Saremo in grado di controllare Terminator?

Escape room, intelligenza artificiale e… Terminator. A prima vista sembrano tre cose che non c’entrano nulla tra loro, ma in realtà hanno un filo rosso comune: ci costringono a riflettere su quanto siamo davvero “intelligenti” e su come potremo convivere con macchine molto più intelligenti di noi.

Dalle escape room alla super-intelligenza

In una escape room di Monopoli a Londra – un gioco gigante tra indovinelli, prove logiche e sfide di squadra – capita facilmente di sentirsi persi se non hai la mente allenata ai rompicapi. Per fortuna, in certi casi basta avere la squadra giusta: la famosa frase di Warren Buffett “non conta quanto remi duro, conta su quale barca sei” si rivela ancora una volta perfetta.

Ma se in un gioco puoi permetterti di non capire nulla, nel mondo reale la domanda è diversa: siamo sicuri che l’essere umano medio sia davvero intelligente? Le decisioni che prendiamo ogni giorno – dal comprare un libro a scegliere con chi sposarci – sono spesso guidate dall’istinto più che dalla logica.

Ed è qui che arriva la riflessione: se noi decidiamo “a caso”, mentre un’intelligenza artificiale generalizzata (AGI) ragiona con milioni di volte più capacità di calcolo, cosa succede quando il confronto non sarà più alla pari?

Terminator: fantascienza o possibile futuro?

La domanda sorge spontanea: saremo in grado di controllare il “Terminator” del futuro?
Che sia buono o cattivo, riusciremo a stabilire regole, limiti e soprattutto un rapporto di rispetto reciproco con un’intelligenza molto più avanzata della nostra?

Gli ottimisti dicono che basterà dare istruzioni chiare, gli apocalittici temono la catastrofe imminente. La verità? Nessuno lo sa. Quello che sembra emergere dalle previsioni – da Elon Musk a Ray Kurzweil – è che non si parla più di un futuro lontano 30 o 50 anni: la timeline per l’arrivo di un’AGI credibile si restringe a pochi anni, forse entro 5.

L’AI è davvero “fredda”?

Un altro mito da sfatare è quello dell’empatia. Per anni si è detto che l’intelligenza artificiale non potrà mai essere “calda” come un essere umano. Eppure, alcune ricerche dimostrano che in certi contesti le risposte di un chatbot risultano percepite come più empatiche di quelle dei medici reali.
Il motivo è semplice: un’AI ha tempo infinito per ascoltarti, non si annoia, non è stressata da una lista di pazienti infinita. Non è poco.

Il problema del controllo

Anche senza arrivare all’AGI, già oggi esistono sistemi di AI verticali – soprattutto in campo militare – che possono essere devastanti. Non serve un’intelligenza super avanzata per creare problemi: gli umani sono campioni mondiali di autodistruzione anche con strumenti meno sofisticati.

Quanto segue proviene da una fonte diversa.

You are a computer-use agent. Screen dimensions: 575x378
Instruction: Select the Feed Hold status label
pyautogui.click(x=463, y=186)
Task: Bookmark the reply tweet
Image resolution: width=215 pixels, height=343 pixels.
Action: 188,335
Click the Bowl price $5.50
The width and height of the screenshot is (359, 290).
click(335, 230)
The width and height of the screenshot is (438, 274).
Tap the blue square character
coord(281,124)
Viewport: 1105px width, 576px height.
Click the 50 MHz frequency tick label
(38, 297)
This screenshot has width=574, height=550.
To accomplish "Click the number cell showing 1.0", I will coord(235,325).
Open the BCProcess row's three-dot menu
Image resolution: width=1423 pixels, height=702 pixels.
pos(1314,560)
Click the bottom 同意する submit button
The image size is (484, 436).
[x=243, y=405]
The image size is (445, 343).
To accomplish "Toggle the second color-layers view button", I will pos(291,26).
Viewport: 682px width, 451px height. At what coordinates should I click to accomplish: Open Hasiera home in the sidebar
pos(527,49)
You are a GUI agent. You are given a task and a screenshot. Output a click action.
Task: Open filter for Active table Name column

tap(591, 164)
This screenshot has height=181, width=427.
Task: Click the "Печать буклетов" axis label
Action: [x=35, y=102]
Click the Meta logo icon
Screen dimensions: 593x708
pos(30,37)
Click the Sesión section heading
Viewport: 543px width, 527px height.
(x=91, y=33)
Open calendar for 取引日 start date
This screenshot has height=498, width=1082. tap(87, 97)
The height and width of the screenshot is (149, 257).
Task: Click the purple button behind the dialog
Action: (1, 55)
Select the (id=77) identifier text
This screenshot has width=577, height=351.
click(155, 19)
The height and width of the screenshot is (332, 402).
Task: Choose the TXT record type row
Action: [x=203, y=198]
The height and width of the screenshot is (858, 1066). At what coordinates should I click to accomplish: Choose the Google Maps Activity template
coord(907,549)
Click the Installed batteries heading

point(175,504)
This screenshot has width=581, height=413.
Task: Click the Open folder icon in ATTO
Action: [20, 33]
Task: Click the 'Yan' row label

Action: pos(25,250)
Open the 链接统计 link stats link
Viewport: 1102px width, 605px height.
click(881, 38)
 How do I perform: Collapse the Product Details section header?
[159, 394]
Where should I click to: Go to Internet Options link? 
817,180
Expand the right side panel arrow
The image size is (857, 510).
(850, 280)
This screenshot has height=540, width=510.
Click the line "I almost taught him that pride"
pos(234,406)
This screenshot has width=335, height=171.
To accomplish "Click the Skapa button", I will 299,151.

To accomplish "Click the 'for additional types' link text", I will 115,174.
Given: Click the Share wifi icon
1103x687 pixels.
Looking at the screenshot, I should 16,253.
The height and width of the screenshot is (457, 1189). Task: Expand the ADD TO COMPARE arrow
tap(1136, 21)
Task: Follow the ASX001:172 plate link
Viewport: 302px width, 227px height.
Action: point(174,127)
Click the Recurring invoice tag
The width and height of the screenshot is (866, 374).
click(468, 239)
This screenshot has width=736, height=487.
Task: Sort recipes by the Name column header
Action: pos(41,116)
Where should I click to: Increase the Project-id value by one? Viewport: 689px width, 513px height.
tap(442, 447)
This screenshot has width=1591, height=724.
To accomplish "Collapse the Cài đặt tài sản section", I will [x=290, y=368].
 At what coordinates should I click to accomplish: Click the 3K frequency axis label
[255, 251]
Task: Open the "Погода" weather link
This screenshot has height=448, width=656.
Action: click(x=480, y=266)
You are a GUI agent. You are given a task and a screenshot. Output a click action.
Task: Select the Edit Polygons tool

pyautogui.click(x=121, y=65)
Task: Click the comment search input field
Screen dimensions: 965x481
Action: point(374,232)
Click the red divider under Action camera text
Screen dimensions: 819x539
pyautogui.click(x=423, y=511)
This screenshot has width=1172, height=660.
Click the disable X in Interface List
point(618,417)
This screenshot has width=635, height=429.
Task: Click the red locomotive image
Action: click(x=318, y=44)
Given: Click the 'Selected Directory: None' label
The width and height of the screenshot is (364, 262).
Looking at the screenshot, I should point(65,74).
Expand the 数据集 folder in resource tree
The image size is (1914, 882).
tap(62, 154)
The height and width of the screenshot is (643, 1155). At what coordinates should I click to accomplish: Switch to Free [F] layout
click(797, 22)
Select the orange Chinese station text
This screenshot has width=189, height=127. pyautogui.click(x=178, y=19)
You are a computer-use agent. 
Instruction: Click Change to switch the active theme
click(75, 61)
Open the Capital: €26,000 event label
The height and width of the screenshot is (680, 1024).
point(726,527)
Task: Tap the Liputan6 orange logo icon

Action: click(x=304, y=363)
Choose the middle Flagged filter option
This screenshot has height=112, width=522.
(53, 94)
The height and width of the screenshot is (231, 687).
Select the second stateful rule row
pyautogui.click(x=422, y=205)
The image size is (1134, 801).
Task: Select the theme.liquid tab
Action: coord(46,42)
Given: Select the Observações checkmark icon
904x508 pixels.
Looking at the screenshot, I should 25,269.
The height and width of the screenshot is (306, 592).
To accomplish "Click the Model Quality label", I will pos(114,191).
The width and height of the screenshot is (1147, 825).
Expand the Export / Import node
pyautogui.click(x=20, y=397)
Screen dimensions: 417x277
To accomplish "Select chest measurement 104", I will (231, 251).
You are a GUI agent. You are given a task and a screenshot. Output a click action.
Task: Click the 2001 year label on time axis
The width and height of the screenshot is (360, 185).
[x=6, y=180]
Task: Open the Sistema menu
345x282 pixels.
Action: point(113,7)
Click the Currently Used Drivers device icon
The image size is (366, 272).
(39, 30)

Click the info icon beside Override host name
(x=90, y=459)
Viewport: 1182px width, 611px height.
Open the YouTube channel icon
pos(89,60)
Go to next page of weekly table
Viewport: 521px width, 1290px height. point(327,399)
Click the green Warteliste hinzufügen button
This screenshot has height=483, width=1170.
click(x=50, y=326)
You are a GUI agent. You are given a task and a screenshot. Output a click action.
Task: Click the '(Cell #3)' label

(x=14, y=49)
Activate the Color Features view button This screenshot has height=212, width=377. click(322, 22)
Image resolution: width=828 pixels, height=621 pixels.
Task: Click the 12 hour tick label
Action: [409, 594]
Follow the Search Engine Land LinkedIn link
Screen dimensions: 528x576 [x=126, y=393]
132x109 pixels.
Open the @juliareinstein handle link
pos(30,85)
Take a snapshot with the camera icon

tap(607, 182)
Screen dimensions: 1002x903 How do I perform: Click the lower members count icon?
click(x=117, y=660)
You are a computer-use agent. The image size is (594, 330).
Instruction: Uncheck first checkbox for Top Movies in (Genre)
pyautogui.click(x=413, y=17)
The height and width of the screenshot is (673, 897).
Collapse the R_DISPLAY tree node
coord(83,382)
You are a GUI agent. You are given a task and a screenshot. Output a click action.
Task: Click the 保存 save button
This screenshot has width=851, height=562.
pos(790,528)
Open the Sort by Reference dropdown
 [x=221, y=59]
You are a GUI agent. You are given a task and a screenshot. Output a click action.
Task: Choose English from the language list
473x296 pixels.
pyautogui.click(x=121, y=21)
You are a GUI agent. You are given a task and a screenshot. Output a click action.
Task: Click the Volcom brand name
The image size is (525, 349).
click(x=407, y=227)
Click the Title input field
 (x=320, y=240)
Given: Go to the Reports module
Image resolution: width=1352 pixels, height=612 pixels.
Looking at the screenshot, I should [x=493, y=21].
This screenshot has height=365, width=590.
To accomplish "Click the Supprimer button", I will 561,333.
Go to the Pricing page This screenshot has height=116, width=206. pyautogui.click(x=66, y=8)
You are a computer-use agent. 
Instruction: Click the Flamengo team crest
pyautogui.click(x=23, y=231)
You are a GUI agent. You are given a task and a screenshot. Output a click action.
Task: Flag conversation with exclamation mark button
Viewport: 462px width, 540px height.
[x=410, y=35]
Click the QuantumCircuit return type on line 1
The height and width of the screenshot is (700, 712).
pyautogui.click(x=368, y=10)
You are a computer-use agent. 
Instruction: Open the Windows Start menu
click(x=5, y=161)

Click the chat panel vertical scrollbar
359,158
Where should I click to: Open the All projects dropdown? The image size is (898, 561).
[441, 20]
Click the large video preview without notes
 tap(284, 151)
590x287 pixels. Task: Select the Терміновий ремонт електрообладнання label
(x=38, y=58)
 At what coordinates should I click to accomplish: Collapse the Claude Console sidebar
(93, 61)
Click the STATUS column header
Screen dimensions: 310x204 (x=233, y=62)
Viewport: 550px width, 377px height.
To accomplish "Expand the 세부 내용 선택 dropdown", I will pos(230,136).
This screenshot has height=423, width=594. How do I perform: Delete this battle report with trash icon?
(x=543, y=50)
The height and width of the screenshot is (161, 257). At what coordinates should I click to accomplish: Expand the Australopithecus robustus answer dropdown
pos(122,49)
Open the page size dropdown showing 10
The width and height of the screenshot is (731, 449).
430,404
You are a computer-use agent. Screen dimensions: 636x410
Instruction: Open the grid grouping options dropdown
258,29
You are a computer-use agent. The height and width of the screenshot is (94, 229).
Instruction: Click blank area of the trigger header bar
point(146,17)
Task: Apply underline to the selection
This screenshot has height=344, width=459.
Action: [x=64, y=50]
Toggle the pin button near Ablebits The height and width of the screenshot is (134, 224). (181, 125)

Quando però arriverà una super-intelligenza, pensare di poterla controllare “dall’alto” sarà probabilmente un’illusione. Sarebbe come un bambino di due anni che pretende di dare istruzioni a un adulto: l’asimmetria è troppo grande.

Eppure, c’è chi lavora seriamente su questo tema. OpenAI e altre realtà stanno studiando meccanismi di alignment, cioè tecniche per far sì che un sistema più debole riesca a “guidare” uno più forte. La metafora giusta? La mamma di The Rock in Fast & Furious: Hobbs & Shaw: piccola ma autorevole, capace di tenere a bada una banda di giganti con la sola ciabatta.

Vivere con l’incertezza

La verità è che oggi non abbiamo risposte definitive. Sappiamo che la velocità dell’evoluzione tecnologica è enorme, che le timeline si stanno accorciando e che il tema del controllo è cruciale. Sappiamo anche che spesso oscilliamo tra due estremi: la paura apocalittica e l’eccessiva leggerezza.

Forse l’unica certezza è che ci stiamo dirigendo verso un futuro incerto, con le dita incrociate e – speriamo – una “ciabatta digitale” pronta a mantenere il rispetto reciproco tra uomini e macchine.